El exceso de velocidad nos mete en una centrífuga que nos barre como confeti. La mirada de conjunto se pierde por completo. Cada uno se aferra a su propia pieza, que flota sobre los flujos de la ciudad-mercado, para la cual los ritmos lentos son pérdidas y la velocidad es dinero. El exceso de velocidad pulveriza la vida, no la hace más intesa.
La sabiduría. Es necesario perder tiempo. Cuando vuelves a casa y ves a tu hijo, a tu hija, niños, pierde tiempo. Este diálogo es fundamental para la sociedad. Perder tiempo con los niños. Cuando vuelves a casa y está, quizá el abuelo, la abuela, que no razonan bien, ha perdido un poco la capacidad de hablar, y tú estás con él, este perder tiempo fortalece a la familia humana.
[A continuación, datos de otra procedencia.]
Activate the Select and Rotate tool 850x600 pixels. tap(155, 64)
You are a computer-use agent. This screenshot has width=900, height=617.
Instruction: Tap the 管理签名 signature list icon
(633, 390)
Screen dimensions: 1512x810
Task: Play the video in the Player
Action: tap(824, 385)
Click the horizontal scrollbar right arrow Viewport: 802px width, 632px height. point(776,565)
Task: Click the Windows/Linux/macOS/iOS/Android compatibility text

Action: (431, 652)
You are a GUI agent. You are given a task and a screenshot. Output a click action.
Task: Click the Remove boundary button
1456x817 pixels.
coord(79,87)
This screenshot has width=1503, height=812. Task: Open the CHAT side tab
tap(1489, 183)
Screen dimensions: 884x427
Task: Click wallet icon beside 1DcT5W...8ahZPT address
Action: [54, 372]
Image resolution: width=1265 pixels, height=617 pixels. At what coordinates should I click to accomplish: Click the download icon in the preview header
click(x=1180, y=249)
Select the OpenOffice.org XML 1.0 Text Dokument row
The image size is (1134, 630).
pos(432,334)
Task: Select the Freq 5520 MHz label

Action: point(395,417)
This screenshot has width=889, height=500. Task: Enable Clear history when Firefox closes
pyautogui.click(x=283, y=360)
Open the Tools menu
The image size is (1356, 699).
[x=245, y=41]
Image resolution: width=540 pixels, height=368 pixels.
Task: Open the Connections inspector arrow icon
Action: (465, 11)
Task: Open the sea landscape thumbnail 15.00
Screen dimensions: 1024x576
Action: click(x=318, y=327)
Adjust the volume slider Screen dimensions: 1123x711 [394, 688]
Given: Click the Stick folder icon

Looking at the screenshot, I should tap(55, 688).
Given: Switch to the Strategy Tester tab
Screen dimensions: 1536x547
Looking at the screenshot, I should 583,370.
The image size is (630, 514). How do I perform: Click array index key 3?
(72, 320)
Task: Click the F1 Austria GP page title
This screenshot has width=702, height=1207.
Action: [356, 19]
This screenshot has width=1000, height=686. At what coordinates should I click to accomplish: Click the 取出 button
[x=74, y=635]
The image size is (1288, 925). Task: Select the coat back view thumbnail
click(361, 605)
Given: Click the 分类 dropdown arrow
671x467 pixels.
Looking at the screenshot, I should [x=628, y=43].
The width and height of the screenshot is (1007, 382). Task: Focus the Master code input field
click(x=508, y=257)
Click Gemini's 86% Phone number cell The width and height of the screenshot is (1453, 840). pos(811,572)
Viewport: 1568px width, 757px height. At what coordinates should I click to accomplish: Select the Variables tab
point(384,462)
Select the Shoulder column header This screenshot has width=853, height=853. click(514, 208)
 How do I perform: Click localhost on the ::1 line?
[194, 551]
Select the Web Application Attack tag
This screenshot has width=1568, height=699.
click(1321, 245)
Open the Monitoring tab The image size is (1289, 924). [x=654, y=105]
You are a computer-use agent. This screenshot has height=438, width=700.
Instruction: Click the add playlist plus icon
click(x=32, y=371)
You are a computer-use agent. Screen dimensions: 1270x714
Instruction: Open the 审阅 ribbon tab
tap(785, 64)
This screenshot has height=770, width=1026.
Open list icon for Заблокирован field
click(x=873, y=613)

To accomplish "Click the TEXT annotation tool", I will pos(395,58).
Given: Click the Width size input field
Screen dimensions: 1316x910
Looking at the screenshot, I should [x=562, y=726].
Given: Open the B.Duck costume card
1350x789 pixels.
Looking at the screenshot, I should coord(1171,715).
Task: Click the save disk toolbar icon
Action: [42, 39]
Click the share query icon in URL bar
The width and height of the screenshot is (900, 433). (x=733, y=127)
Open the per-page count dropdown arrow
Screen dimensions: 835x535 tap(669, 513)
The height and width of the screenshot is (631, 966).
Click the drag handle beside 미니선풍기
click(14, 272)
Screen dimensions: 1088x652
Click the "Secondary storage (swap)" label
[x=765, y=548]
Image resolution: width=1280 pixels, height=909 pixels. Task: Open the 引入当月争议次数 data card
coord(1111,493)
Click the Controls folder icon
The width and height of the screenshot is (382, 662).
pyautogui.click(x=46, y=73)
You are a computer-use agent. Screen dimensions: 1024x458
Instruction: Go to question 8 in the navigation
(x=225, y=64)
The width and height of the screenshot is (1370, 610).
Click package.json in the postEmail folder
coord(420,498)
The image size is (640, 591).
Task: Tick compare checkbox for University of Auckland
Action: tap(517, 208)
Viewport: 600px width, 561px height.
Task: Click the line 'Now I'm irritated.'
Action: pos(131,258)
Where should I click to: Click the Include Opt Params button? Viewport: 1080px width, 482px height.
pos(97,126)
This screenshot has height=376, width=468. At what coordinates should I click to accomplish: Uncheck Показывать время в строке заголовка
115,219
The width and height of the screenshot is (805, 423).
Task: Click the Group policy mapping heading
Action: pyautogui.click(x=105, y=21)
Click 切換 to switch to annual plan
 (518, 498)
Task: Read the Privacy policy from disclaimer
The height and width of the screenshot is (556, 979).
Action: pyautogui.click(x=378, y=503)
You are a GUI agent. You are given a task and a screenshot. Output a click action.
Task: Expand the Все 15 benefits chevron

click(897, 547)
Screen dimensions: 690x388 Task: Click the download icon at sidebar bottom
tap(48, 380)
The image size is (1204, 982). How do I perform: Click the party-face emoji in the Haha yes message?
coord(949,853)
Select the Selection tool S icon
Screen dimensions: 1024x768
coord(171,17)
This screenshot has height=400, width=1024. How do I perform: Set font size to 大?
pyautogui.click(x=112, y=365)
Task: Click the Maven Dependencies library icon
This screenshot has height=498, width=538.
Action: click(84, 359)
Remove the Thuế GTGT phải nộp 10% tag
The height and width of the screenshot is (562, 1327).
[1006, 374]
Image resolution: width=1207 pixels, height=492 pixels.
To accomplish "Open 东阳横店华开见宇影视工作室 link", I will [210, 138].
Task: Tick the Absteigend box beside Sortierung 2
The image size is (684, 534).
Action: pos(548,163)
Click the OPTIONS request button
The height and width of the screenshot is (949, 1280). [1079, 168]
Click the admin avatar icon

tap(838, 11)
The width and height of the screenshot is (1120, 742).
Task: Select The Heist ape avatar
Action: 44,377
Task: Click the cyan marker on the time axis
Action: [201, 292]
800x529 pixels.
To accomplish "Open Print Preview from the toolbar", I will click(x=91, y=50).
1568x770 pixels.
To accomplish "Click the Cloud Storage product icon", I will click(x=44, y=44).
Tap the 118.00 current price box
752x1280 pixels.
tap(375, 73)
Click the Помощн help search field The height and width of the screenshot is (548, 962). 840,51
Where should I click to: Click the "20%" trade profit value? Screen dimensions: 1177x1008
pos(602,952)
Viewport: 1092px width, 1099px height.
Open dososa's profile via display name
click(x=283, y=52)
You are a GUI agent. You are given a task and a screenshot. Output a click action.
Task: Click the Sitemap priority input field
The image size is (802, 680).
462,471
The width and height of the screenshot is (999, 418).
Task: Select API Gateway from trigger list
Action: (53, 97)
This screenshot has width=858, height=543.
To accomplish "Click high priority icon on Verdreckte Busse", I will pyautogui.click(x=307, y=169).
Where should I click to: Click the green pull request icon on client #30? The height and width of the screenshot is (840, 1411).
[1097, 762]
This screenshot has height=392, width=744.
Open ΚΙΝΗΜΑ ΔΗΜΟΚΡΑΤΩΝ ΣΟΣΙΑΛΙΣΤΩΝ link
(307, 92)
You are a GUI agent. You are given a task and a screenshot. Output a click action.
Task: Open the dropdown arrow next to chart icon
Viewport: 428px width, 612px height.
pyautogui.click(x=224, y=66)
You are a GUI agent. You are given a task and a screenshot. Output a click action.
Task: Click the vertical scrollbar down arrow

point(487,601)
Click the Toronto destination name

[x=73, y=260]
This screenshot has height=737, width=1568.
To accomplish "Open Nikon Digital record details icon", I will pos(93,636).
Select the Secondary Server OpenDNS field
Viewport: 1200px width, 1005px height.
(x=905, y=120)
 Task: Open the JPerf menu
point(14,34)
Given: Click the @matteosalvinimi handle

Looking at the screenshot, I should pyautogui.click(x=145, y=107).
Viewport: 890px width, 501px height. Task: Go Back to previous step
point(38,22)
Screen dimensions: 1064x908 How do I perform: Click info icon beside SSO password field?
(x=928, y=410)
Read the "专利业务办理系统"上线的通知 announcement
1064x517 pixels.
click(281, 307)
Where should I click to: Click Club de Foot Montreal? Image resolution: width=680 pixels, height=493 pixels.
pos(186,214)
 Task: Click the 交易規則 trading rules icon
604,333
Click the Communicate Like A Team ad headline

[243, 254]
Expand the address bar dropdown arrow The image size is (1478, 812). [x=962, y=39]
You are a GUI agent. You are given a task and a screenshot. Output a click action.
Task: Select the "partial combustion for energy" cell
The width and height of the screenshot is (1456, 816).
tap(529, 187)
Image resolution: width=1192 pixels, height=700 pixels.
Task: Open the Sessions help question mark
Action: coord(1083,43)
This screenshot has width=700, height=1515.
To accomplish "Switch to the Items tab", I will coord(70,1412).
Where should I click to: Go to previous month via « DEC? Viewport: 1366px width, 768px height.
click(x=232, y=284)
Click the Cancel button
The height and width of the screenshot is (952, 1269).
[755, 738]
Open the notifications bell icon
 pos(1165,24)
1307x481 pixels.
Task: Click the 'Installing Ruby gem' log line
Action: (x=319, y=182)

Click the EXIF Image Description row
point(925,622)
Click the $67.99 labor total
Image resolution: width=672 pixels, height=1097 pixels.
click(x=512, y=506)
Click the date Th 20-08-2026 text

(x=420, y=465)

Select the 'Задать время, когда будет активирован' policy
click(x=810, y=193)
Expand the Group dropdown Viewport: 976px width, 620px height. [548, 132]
Es necesario gastar el tiempo, que no es un tiempo productivo -económicamente- con los niños y los ancianos porque ellos nos dan otra capacidad de ver la vida.
La pandemia, en la cual estamos todavía obligados a vivir, ha impuesto –muy dolorosamente, lamentablemente– un revés para el obtuso culto a la velocidad. Y en este período los abuelos actuaron como barrera ante la "deshidratación" emocional de los pequeños. La alianza visible de las generaciones, que armoniza los tiempos y los ritmos, nos devuelve la esperanza de no vivir la vida en vano. Y devuelve a cada uno el amor por nuestra vida vulnerable, cerrándole el paso a la obsesión de la velocidad, que simplemente la consume.
La palabra clave aquí es, cada uno piense: ¿Tú sabes perder el tiempo? ¿O estás siempre apresurado por la velocidad? Tengo prisa, no puedo. ¿Sabes perder tiempo con los abuelos, con los ancianos? ¿Sabes perder tiempo con tus hijos, con los niños? Esta es la piedra de comparación, piensen un poco.